* [Your goal]: Write out the line with "This screenshot has" and every later line through the end of the data below, exactly as given, with no pictures in the copy.

* [Input]:
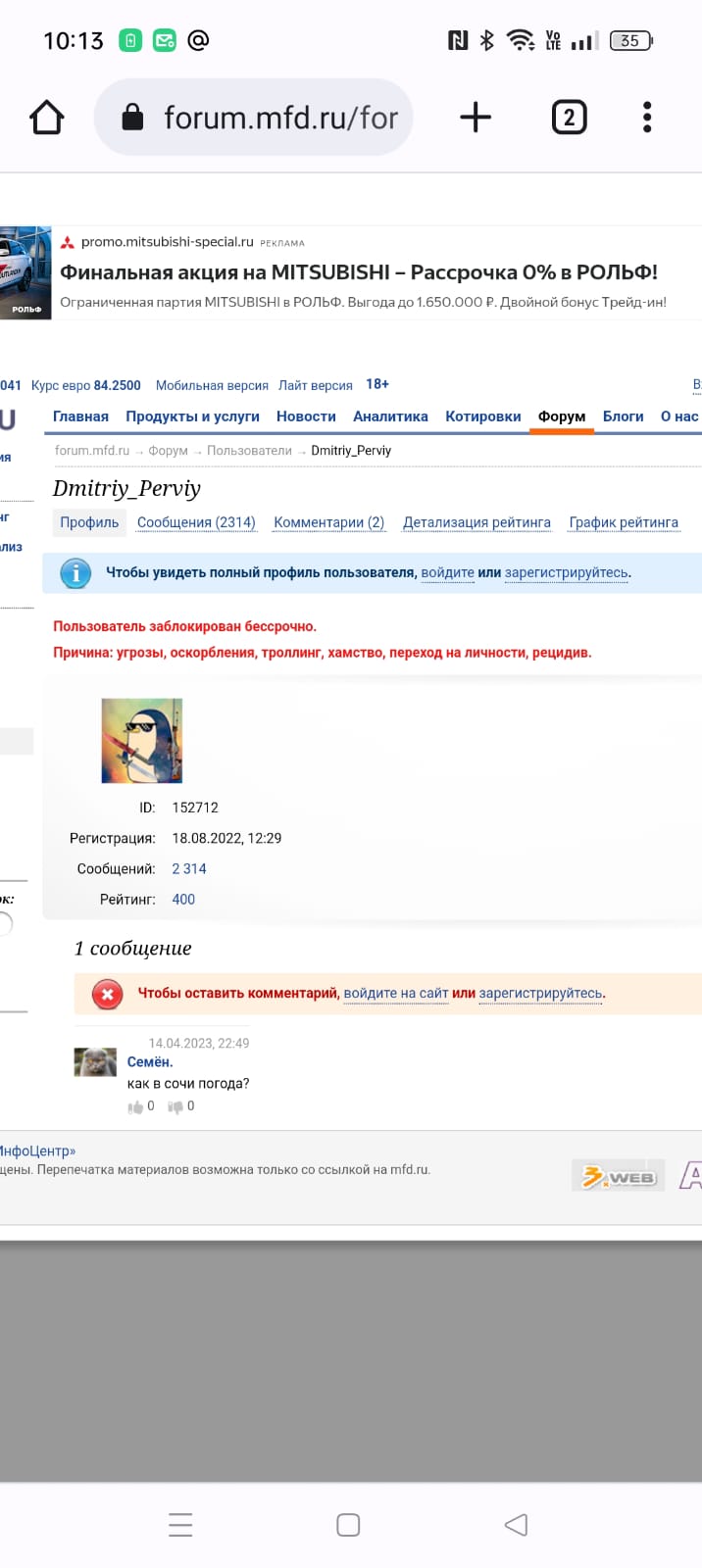Open Котировки in main navigation

coord(482,416)
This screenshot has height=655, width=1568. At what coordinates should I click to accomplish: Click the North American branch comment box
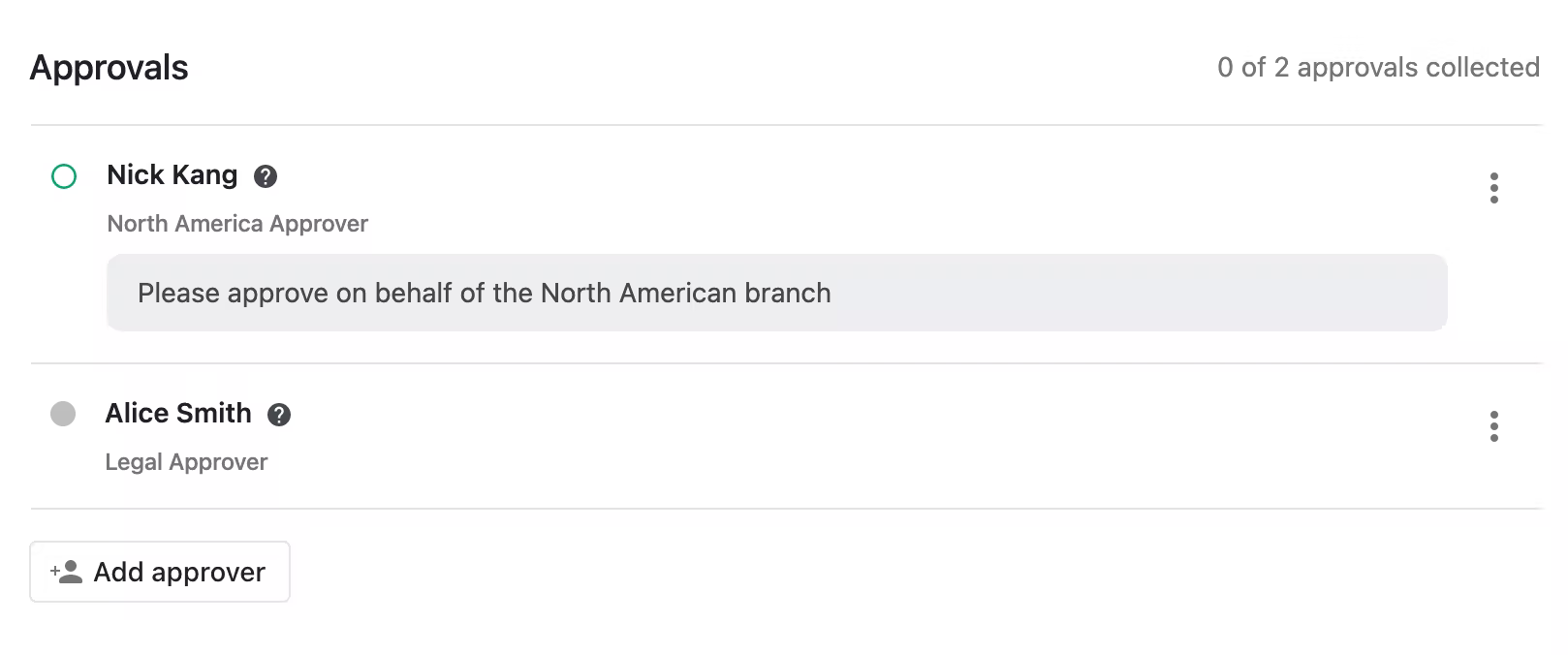[777, 293]
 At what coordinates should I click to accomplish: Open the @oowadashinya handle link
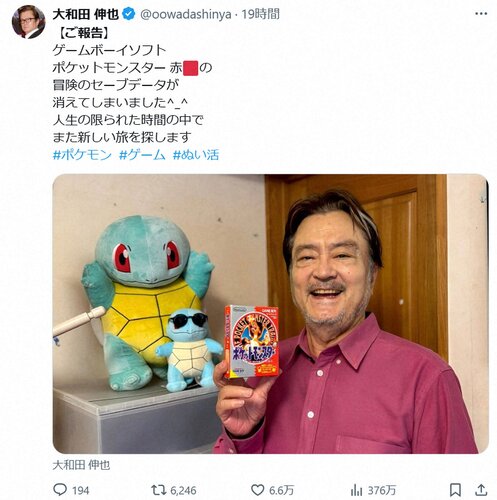pyautogui.click(x=186, y=14)
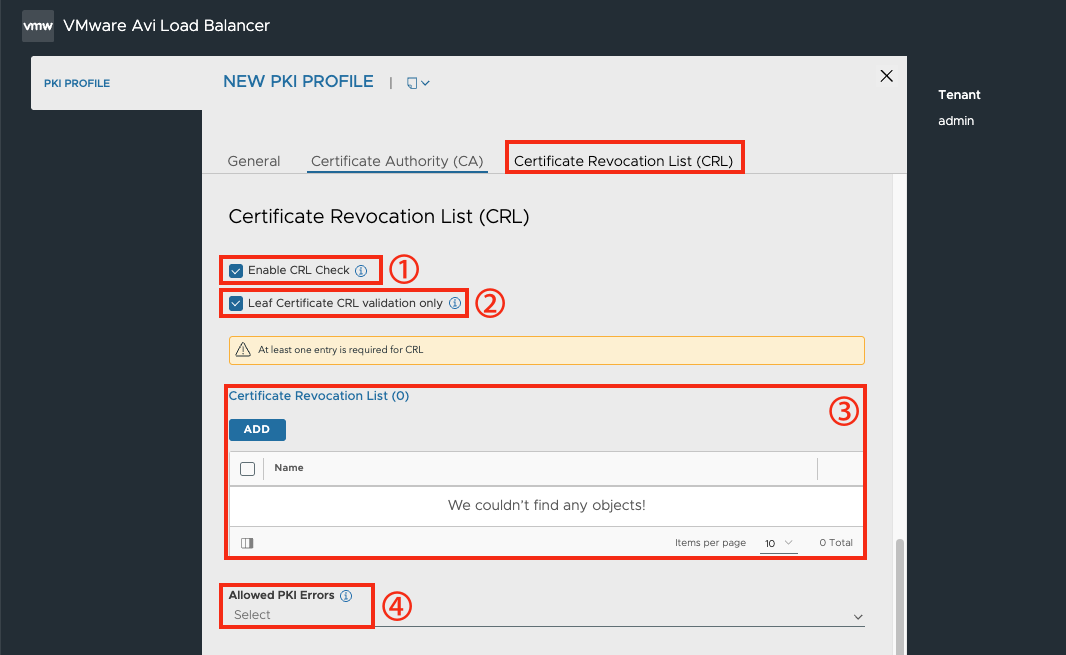Select the Certificate Revocation List (CRL) tab

623,161
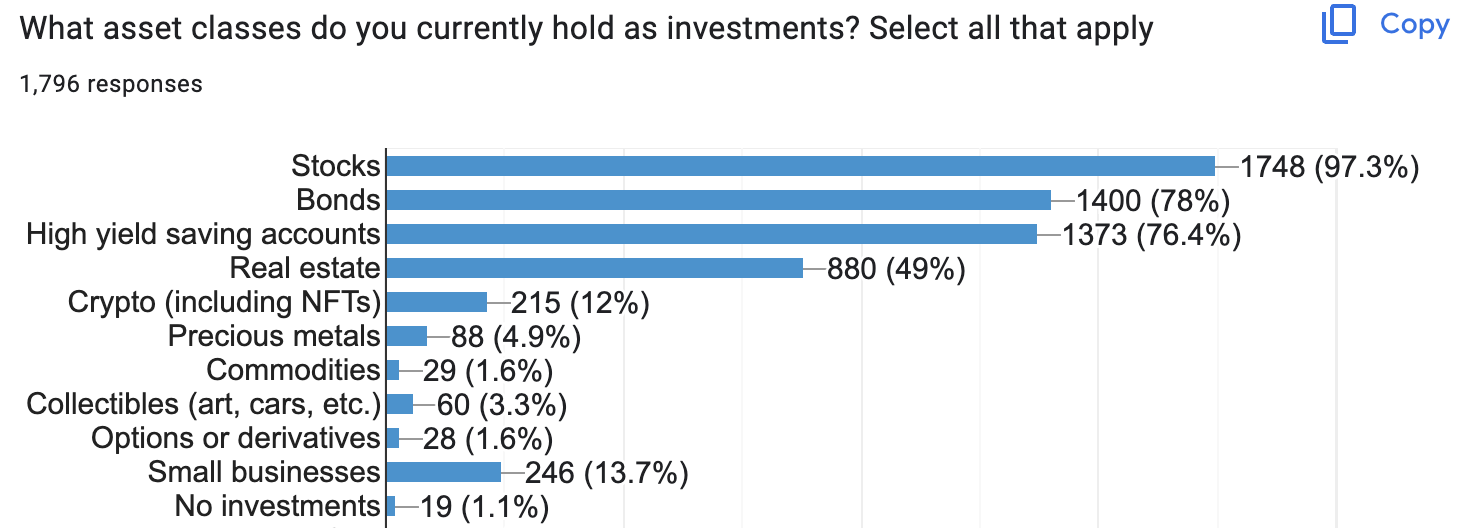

* [Expected answer]:
This screenshot has height=655, width=1568. At what coordinates should I click to accomplish: Click the North American branch comment box
[777, 293]
 At what coordinates should I click to accomplish: Open the @oowadashinya handle link
pyautogui.click(x=186, y=14)
Select the Certificate Revocation List (CRL) tab

623,161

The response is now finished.